Under that assumption, we may state that there are many different types of causes, and that any given event has a myriad of causes behind it, so many, in fact, that it is impossible for any human being to see all of them at once. Causality can be thought of as a network so enormous that we can at any time only look at a very small part of it. But this does not mean that we should not try to see as many causes as possible in order to understand why an event occurs. Some convenient adjectives for describing different types of causes, which help us understand them, are: proximate, distant, immediate, initial, external, internal, indirect, predisposing, necessary, sufficient, main, and assisting/contributing causes; some causes are active agents, others are more passive circumstances. A classic example of the interaction of causes in producing an event is drawn from Greek mythology, namely Oedipus’ murder of Laius, the man who he will later find out was his father. When Oedipus and Laius meet on the road, the cause of the murder is not only Oedipus’ decision to kill Laius (an immediate and internal cause), but also, for example, the fact that Oedipus happens to have a weapon (assisting/contributing and external cause), Laius’ refusal to budge (proximate cause), and even, many years earlier, Laius’ decision to get rid of his infant son Oedipus out of fear of the prophecy that his son will one day kill him (distant and, to some extent, initiating cause, although the truly initiating cause would be something like the creation of the universe).

Another triumph from the eminently reasonable, rational, and not at all simple-minded or stultifying world of Facebook memes.

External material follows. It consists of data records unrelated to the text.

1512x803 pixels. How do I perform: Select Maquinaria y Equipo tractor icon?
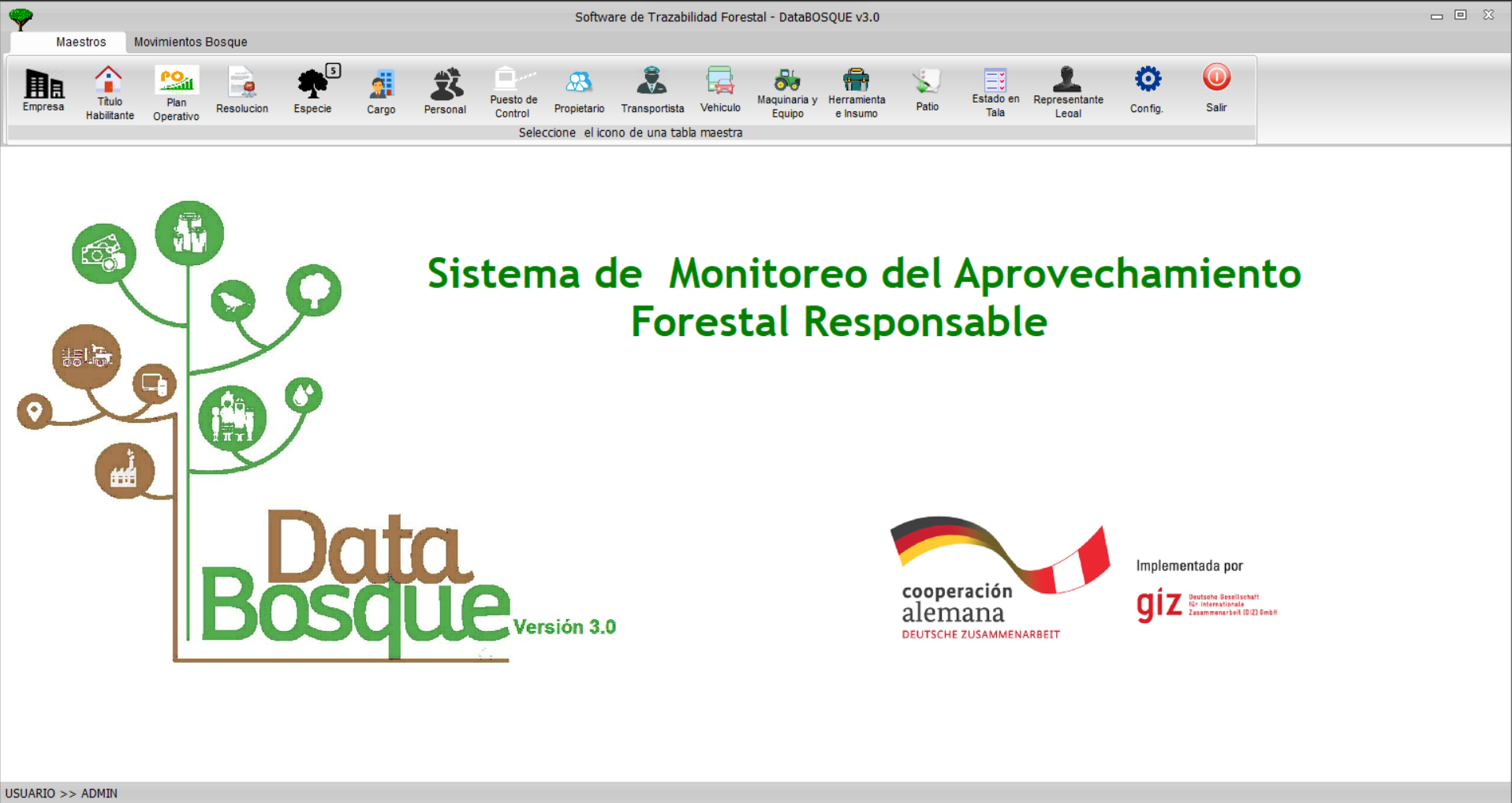click(786, 79)
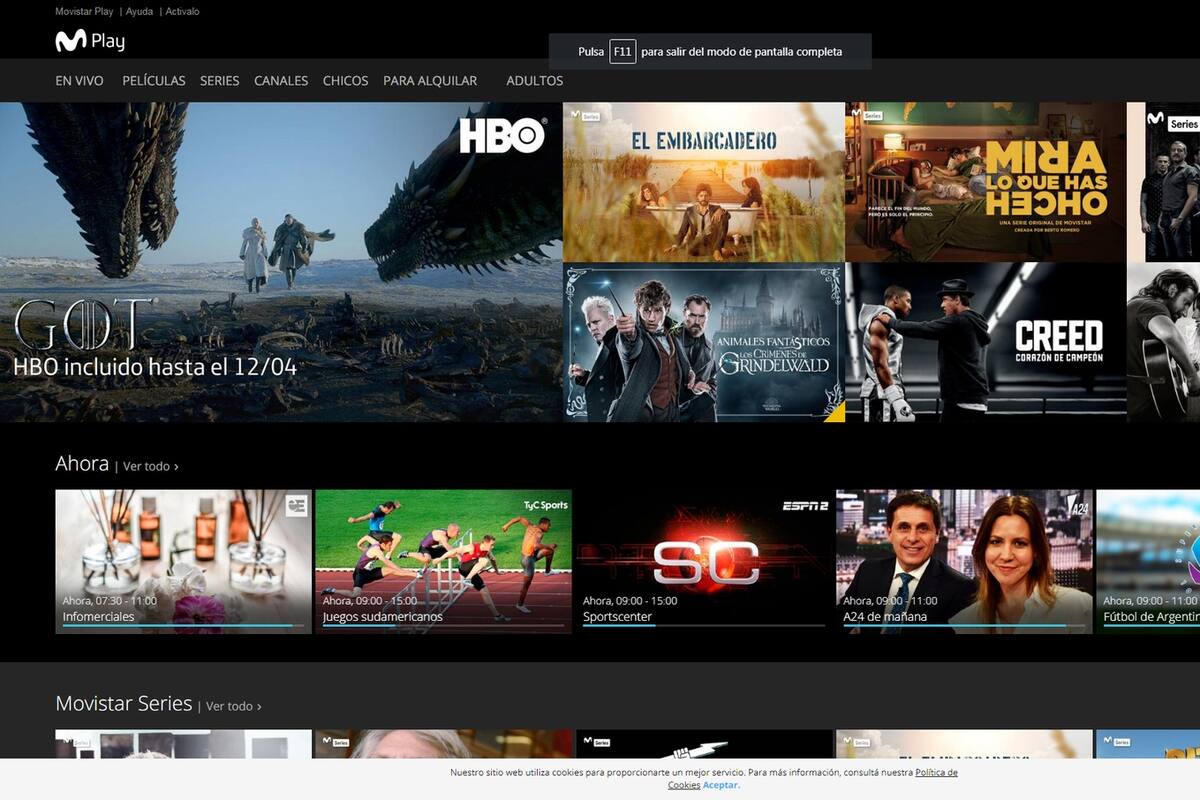Accept cookies with the Aceptar button
The width and height of the screenshot is (1200, 800).
[x=721, y=785]
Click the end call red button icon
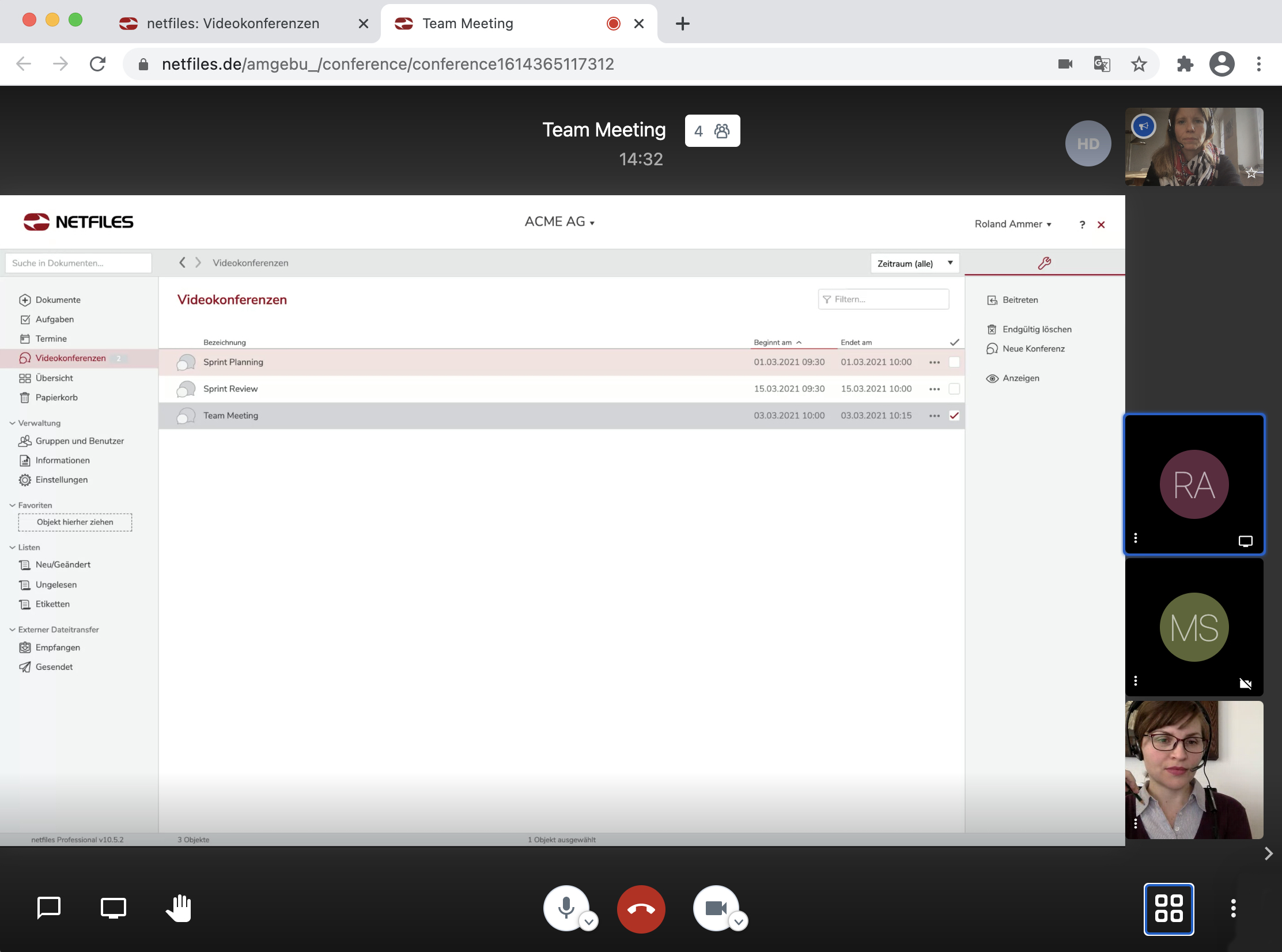The height and width of the screenshot is (952, 1282). [x=640, y=909]
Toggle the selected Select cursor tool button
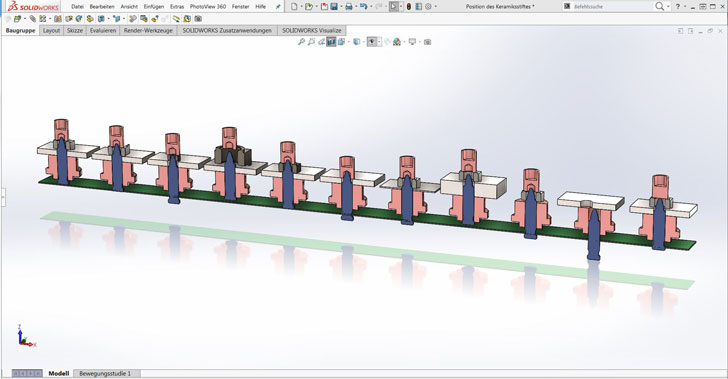 [394, 7]
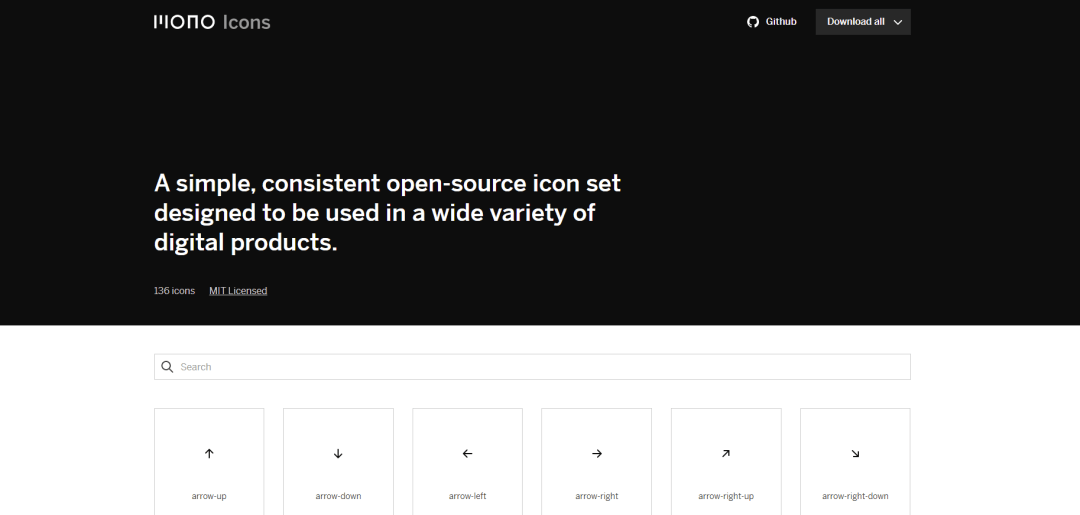Image resolution: width=1080 pixels, height=515 pixels.
Task: Select the arrow-down icon
Action: (338, 453)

But a truly fatal mistake that many people make is that they confuse causality with blame, and, lest one think it only a matter for professional philosophers or academics, this mistake has deleterious practical consequences. In the accompanying pie chart, of which different versions have been widely shared on social media, someone thought him- or herself clever by saying that only rapists are the cause of rape. But this is absolute nonsense: it is undeniable that excessive consumption of alcohol and immodest dress are contributing causes to many rapes; this does not mean that it is the victim’s fault. It is perfectly possible and legitimate to discourage excessive drinking and to encourage proper attire (and any parent worth the name would do so, for both sons and daughters), while at the same time ascribing blame only to the perpetrator if a rape does occur. Similarly, if I display outer signs of Jewishness in an anti-Semitic neighborhood, then I add a contributing cause to the event of my being attacked, and it would consequently be in my interest not to do so. Nonetheless, the fault of the attack lies solely with those who attacked me. By treating such matters as zero-sum games, people are unnecessarily endangered, and – to return to the rape example – there is a strand of popularized feminism that victimizes the very people it is supposed to elevate, by assuming that responsible behavior is tantamount to submission (it is not; it would be far more salutary if both boys and girls were taught that they are so much more than their bodies that there is little need to show those bodies off). Identifying causes is one thing; ascribing blame is another – all philosophers, no matter what school they belong to, know this, but philosophical knowledge has a remarkable inability to trickle down to the general population. If we have identified causes correctly, then we can take proper counter-measures.

In an immeasurably complex world, it is extremely simple-minded to believe that causality works like a straight chain, or like a set of dominoes, one thing leading to another, which leads to the next, and so on. Rather, causality is a network of events with crisscrossing lines, like an endless weave of trillions of threads. But since many of these threads are not active, conscious, or deliberate agents, we do not ascribe blame (or reward) to all of those that have been involved in a particular event. Consuming excessive amounts of alcohol in a public space is foolish, but a person who does so does not thereby desire to be raped, which is why we should blame and prosecute only the deliberate agent of that event, namely the rapist.